Aim: Starting at the line that contains "Task: Choose list" and ending at the end of the records below, write out every line again, requests included, adding 91 to each coordinate in the answers. Leave the pictures out.

Supplied material:
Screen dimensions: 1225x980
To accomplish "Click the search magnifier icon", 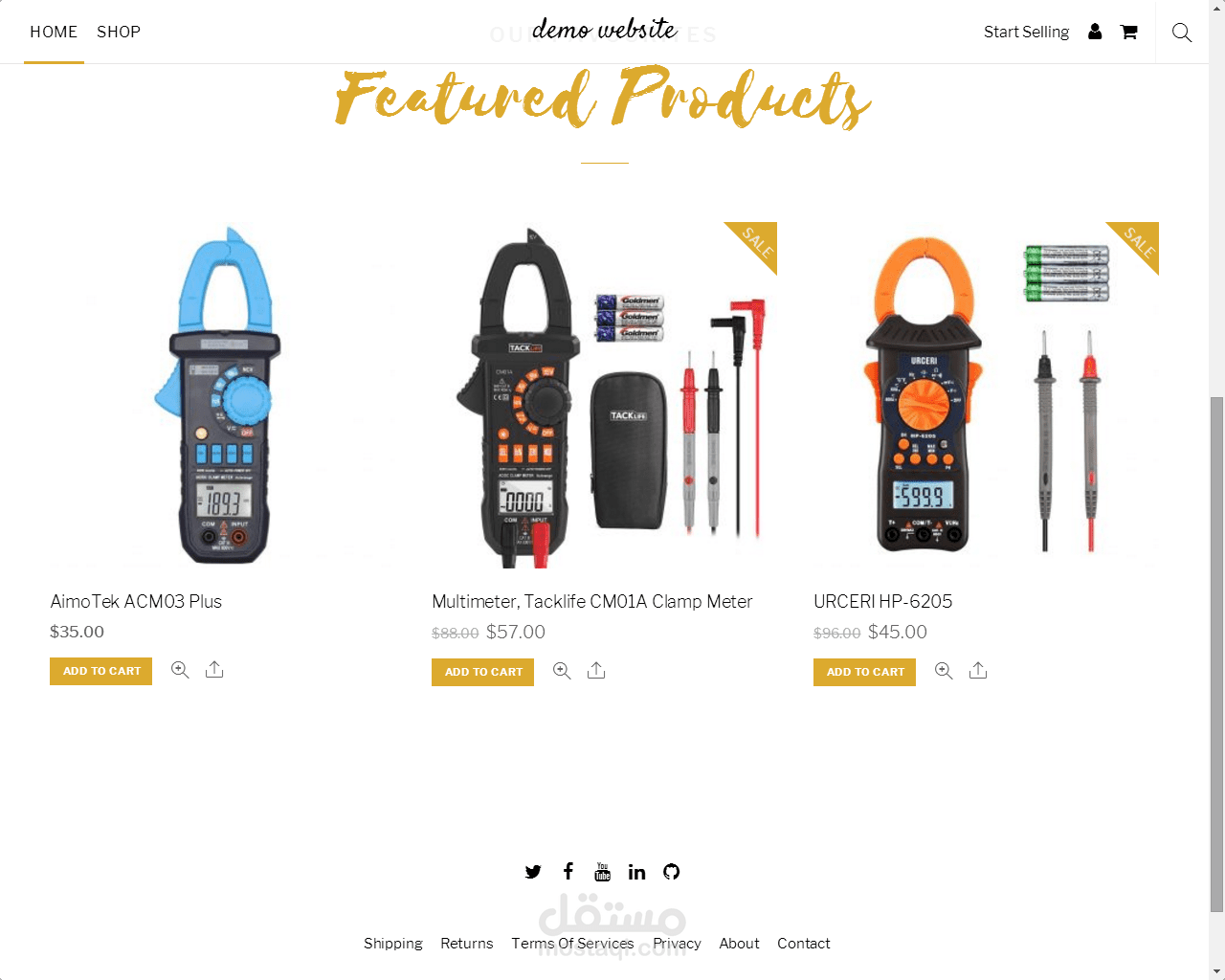I will (x=1182, y=33).
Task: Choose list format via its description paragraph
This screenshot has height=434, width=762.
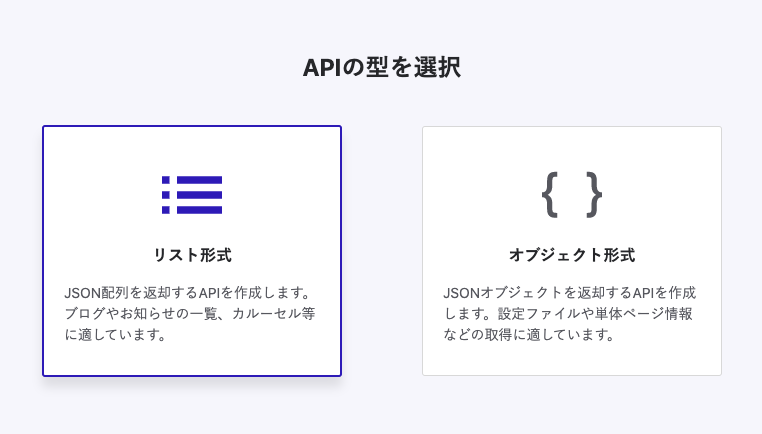Action: point(190,314)
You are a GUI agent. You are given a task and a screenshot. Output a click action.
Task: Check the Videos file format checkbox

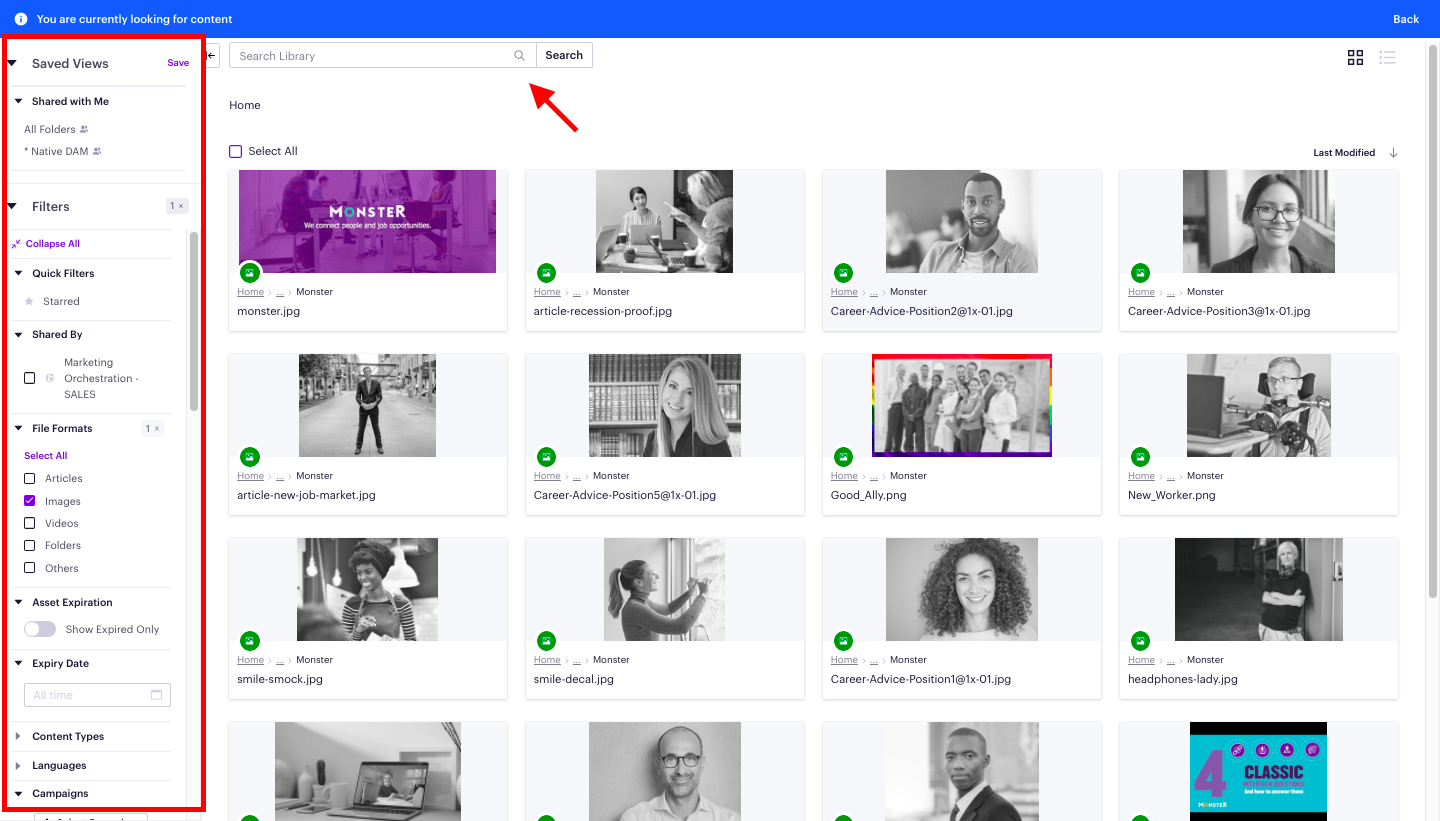[x=30, y=523]
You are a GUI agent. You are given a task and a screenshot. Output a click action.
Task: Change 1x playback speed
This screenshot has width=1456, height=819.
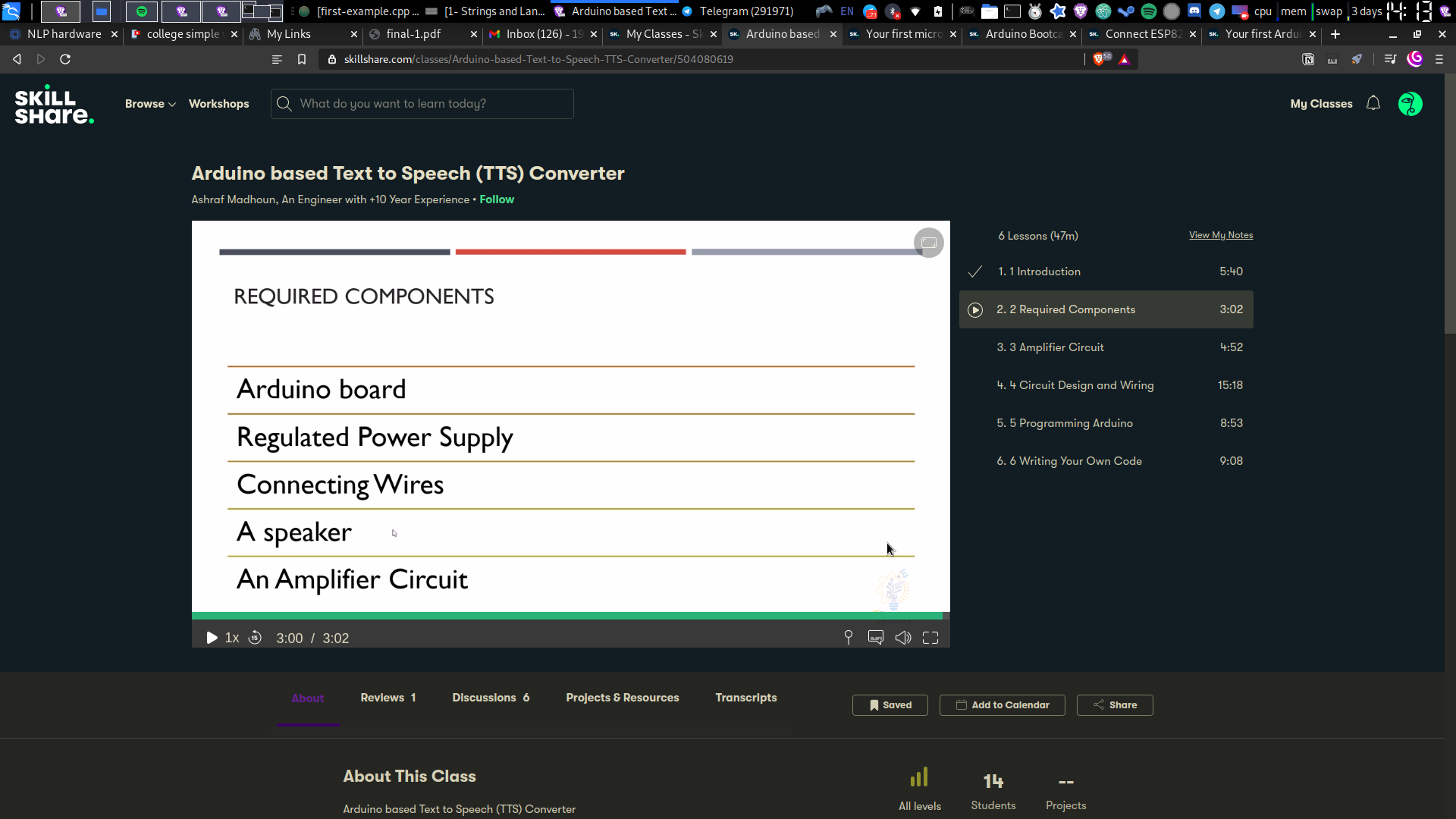click(x=232, y=638)
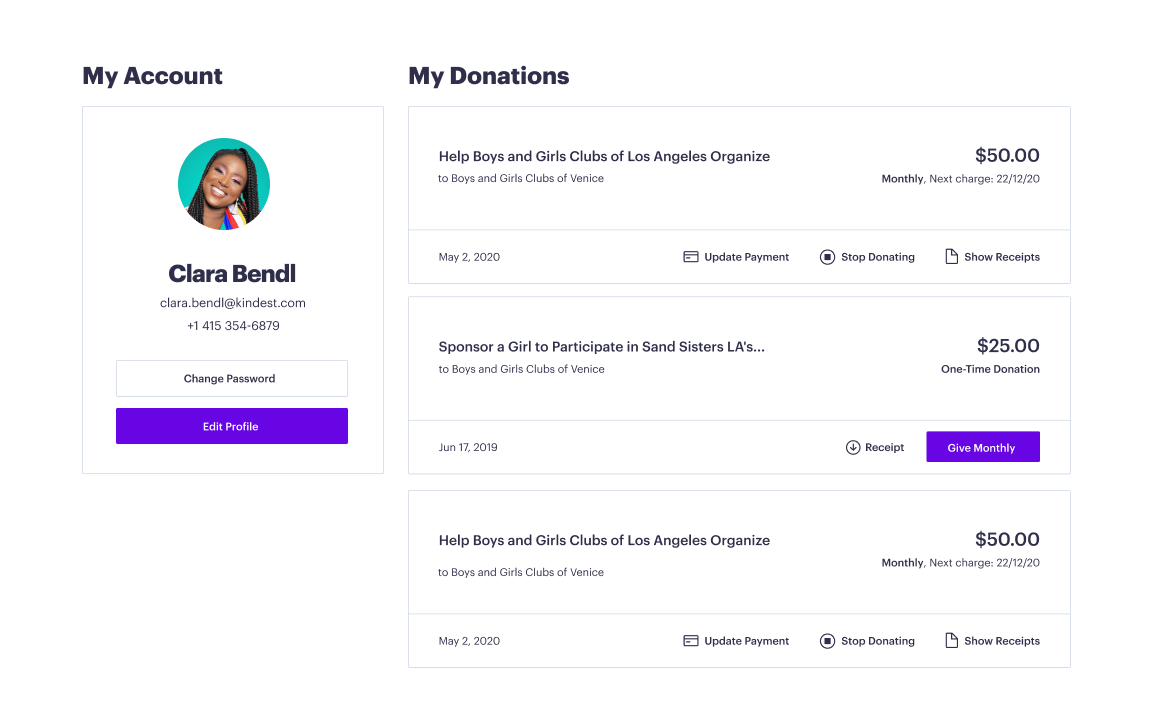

Exercise solution:
Task: Choose list format via its description paragraph
This screenshot has height=434, width=762.
Action: point(281,405)
You are a GUI agent. You are given a task and a screenshot. Output a click action.
Task: Check the Videos file format checkbox

[x=121, y=614]
You are a GUI agent. You are given a task and a screenshot. Output a click action.
Task: Change 1x playback speed
This screenshot has width=1456, height=819.
click(x=323, y=729)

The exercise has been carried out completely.